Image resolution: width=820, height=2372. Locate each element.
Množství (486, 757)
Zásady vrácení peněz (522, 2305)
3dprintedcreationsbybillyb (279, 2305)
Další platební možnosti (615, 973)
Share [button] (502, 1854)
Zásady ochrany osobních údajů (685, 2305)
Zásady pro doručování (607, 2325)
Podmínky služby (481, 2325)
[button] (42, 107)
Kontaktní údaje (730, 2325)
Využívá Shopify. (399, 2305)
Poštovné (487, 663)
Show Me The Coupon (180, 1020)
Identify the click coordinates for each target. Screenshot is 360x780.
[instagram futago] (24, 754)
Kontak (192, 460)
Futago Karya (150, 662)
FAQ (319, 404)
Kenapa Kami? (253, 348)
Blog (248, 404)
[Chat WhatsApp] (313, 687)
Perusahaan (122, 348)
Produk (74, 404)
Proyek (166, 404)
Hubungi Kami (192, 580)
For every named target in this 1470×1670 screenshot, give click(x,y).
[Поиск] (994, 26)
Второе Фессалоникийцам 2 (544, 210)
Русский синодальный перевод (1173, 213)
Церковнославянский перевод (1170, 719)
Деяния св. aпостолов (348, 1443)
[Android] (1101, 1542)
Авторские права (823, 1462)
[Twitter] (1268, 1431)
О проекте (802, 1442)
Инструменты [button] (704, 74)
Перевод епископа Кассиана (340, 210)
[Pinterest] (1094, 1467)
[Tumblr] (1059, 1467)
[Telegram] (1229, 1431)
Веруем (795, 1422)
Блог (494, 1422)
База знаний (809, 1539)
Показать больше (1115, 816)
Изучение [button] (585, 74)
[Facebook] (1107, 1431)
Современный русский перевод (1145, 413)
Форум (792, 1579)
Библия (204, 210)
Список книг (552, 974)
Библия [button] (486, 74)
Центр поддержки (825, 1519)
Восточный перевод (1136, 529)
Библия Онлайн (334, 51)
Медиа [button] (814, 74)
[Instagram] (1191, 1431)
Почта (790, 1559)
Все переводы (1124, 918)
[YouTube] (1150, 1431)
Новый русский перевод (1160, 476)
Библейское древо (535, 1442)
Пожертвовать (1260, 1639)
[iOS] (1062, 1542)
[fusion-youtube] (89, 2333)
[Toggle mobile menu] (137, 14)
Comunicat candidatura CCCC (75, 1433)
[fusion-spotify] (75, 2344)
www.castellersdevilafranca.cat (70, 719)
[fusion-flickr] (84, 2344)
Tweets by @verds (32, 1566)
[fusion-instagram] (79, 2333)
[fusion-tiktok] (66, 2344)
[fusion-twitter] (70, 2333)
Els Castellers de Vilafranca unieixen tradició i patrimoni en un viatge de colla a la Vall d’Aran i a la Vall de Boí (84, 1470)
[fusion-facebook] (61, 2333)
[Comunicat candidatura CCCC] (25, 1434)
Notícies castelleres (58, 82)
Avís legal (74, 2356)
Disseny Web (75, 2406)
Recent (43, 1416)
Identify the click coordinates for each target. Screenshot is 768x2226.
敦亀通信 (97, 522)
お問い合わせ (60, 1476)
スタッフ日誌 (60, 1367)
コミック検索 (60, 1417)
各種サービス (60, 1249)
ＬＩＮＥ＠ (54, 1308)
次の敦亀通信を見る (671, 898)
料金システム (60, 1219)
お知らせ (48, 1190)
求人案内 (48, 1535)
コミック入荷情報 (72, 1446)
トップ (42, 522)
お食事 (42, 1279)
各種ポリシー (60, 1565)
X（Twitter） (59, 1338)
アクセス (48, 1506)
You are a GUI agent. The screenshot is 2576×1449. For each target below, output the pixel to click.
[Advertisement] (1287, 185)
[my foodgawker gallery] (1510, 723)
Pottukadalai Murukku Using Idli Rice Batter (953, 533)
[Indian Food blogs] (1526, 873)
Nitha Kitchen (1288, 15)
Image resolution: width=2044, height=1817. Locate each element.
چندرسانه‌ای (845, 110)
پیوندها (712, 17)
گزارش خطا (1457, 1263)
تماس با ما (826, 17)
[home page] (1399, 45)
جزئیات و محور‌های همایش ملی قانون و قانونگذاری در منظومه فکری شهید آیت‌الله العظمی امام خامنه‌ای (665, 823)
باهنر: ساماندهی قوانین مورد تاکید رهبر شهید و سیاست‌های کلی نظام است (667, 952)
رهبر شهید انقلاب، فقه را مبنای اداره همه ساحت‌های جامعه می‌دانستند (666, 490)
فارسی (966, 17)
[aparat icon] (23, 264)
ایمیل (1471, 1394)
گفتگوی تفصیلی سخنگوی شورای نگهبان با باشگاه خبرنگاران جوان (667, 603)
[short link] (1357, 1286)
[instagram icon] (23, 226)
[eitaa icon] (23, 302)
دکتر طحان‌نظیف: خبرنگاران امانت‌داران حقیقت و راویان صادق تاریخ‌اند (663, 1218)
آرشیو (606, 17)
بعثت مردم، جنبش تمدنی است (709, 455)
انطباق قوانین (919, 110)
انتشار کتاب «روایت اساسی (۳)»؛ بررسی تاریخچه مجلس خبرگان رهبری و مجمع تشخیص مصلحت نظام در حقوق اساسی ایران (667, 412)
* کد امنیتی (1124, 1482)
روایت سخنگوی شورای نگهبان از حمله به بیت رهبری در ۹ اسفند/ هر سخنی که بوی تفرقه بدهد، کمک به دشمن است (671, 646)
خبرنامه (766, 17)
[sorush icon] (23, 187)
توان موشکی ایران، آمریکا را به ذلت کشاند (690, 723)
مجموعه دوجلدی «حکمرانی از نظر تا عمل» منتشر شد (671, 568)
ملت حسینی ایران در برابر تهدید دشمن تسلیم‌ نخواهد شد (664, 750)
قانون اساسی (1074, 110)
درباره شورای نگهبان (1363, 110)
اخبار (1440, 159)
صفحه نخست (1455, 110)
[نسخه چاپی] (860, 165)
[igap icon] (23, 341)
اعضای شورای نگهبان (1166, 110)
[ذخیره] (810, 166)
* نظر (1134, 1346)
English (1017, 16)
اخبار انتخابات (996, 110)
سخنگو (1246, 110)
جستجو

EXERCISE DIRECTIONS
The full listing above should be retyped without any alteration.

RESPONSE TO THE TASK
Image resolution: width=820, height=2372. Locate each element.
Množství (486, 757)
Zásady vrácení peněz (522, 2305)
3dprintedcreationsbybillyb (279, 2305)
Další platební možnosti (615, 973)
Share [button] (502, 1854)
Zásady ochrany osobních údajů (685, 2305)
Zásady pro doručování (607, 2325)
Podmínky služby (481, 2325)
[button] (42, 107)
Kontaktní údaje (730, 2325)
Využívá Shopify. (399, 2305)
Poštovné (487, 663)
Show Me The Coupon (180, 1020)
Identify the click coordinates for each target. Screenshot is 360x780.
[instagram futago] (24, 754)
Kontak (192, 460)
Futago Karya (150, 662)
FAQ (319, 404)
Kenapa Kami? (253, 348)
Blog (248, 404)
[Chat WhatsApp] (313, 687)
Perusahaan (122, 348)
Produk (74, 404)
Proyek (166, 404)
Hubungi Kami (192, 580)
For every named target in this 1470×1670 screenshot, give click(x,y).
[Поиск] (994, 26)
Второе Фессалоникийцам 2 (544, 210)
Русский синодальный перевод (1173, 213)
Церковнославянский перевод (1170, 719)
Деяния св. aпостолов (348, 1443)
[Android] (1101, 1542)
Авторские права (823, 1462)
[Twitter] (1268, 1431)
О проекте (802, 1442)
Инструменты [button] (704, 74)
Перевод епископа Кассиана (340, 210)
[Pinterest] (1094, 1467)
[Tumblr] (1059, 1467)
[Telegram] (1229, 1431)
Веруем (795, 1422)
Блог (494, 1422)
База знаний (809, 1539)
Показать больше (1115, 816)
Изучение [button] (585, 74)
[Facebook] (1107, 1431)
Современный русский перевод (1145, 413)
Форум (792, 1579)
Библия (204, 210)
Список книг (552, 974)
Библия [button] (486, 74)
Центр поддержки (825, 1519)
Восточный перевод (1136, 529)
Библия Онлайн (334, 51)
Медиа [button] (814, 74)
[Instagram] (1191, 1431)
Почта (790, 1559)
Все переводы (1124, 918)
[YouTube] (1150, 1431)
Новый русский перевод (1160, 476)
Библейское древо (535, 1442)
Пожертвовать (1260, 1639)
[iOS] (1062, 1542)
[fusion-youtube] (89, 2333)
[Toggle mobile menu] (137, 14)
Comunicat candidatura CCCC (75, 1433)
[fusion-spotify] (75, 2344)
www.castellersdevilafranca.cat (70, 719)
[fusion-flickr] (84, 2344)
Tweets by @verds (32, 1566)
[fusion-instagram] (79, 2333)
[fusion-tiktok] (66, 2344)
[fusion-twitter] (70, 2333)
Els Castellers de Vilafranca unieixen tradició i patrimoni en un viatge de colla a la Vall d’Aran i a la Vall de Boí (84, 1470)
[fusion-facebook] (61, 2333)
[Comunicat candidatura CCCC] (25, 1434)
Notícies castelleres (58, 82)
Avís legal (74, 2356)
Disseny Web (75, 2406)
Recent (43, 1416)
Identify the click coordinates for each target. Screenshot is 768x2226.
敦亀通信 (97, 522)
お問い合わせ (60, 1476)
スタッフ日誌 (60, 1367)
コミック検索 (60, 1417)
各種サービス (60, 1249)
ＬＩＮＥ＠ (54, 1308)
次の敦亀通信を見る (671, 898)
料金システム (60, 1219)
お知らせ (48, 1190)
求人案内 (48, 1535)
コミック入荷情報 (72, 1446)
トップ (42, 522)
お食事 (42, 1279)
各種ポリシー (60, 1565)
X（Twitter） (59, 1338)
アクセス (48, 1506)
You are a GUI agent. The screenshot is 2576×1449. For each target below, output the pixel to click.
[Advertisement] (1287, 185)
[my foodgawker gallery] (1510, 723)
Pottukadalai Murukku Using Idli Rice Batter (953, 533)
[Indian Food blogs] (1526, 873)
Nitha Kitchen (1288, 15)
Image resolution: width=2044, height=1817. Locate each element.
چندرسانه‌ای (845, 110)
پیوندها (712, 17)
گزارش خطا (1457, 1263)
تماس با ما (826, 17)
[home page] (1399, 45)
جزئیات و محور‌های همایش ملی قانون و قانونگذاری در منظومه فکری شهید آیت‌الله العظمی امام خامنه‌ای (665, 823)
باهنر: ساماندهی قوانین مورد تاکید رهبر شهید و سیاست‌های کلی نظام است (667, 952)
رهبر شهید انقلاب، فقه را مبنای اداره همه ساحت‌های جامعه می‌دانستند (666, 490)
فارسی (966, 17)
[aparat icon] (23, 264)
ایمیل (1471, 1394)
گفتگوی تفصیلی سخنگوی شورای نگهبان با باشگاه خبرنگاران جوان (667, 603)
[short link] (1357, 1286)
[instagram icon] (23, 226)
[eitaa icon] (23, 302)
دکتر طحان‌نظیف: خبرنگاران امانت‌داران حقیقت و راویان صادق تاریخ‌اند (663, 1218)
آرشیو (606, 17)
بعثت مردم، جنبش تمدنی است (709, 455)
انطباق قوانین (919, 110)
انتشار کتاب «روایت اساسی (۳)»؛ بررسی تاریخچه مجلس خبرگان رهبری و مجمع تشخیص مصلحت نظام در حقوق اساسی ایران (667, 412)
* کد امنیتی (1124, 1482)
روایت سخنگوی شورای نگهبان از حمله به بیت رهبری در ۹ اسفند/ هر سخنی که بوی تفرقه بدهد، کمک به دشمن است (671, 646)
خبرنامه (766, 17)
[sorush icon] (23, 187)
توان موشکی ایران، آمریکا را به ذلت کشاند (690, 723)
مجموعه دوجلدی «حکمرانی از نظر تا عمل» منتشر شد (671, 568)
ملت حسینی ایران در برابر تهدید دشمن تسلیم‌ نخواهد شد (664, 750)
قانون اساسی (1074, 110)
درباره شورای نگهبان (1363, 110)
اخبار (1440, 159)
صفحه نخست (1455, 110)
[نسخه چاپی] (860, 165)
[igap icon] (23, 341)
اعضای شورای نگهبان (1166, 110)
[ذخیره] (810, 166)
* نظر (1134, 1346)
English (1017, 16)
اخبار انتخابات (996, 110)
سخنگو (1246, 110)
جستجو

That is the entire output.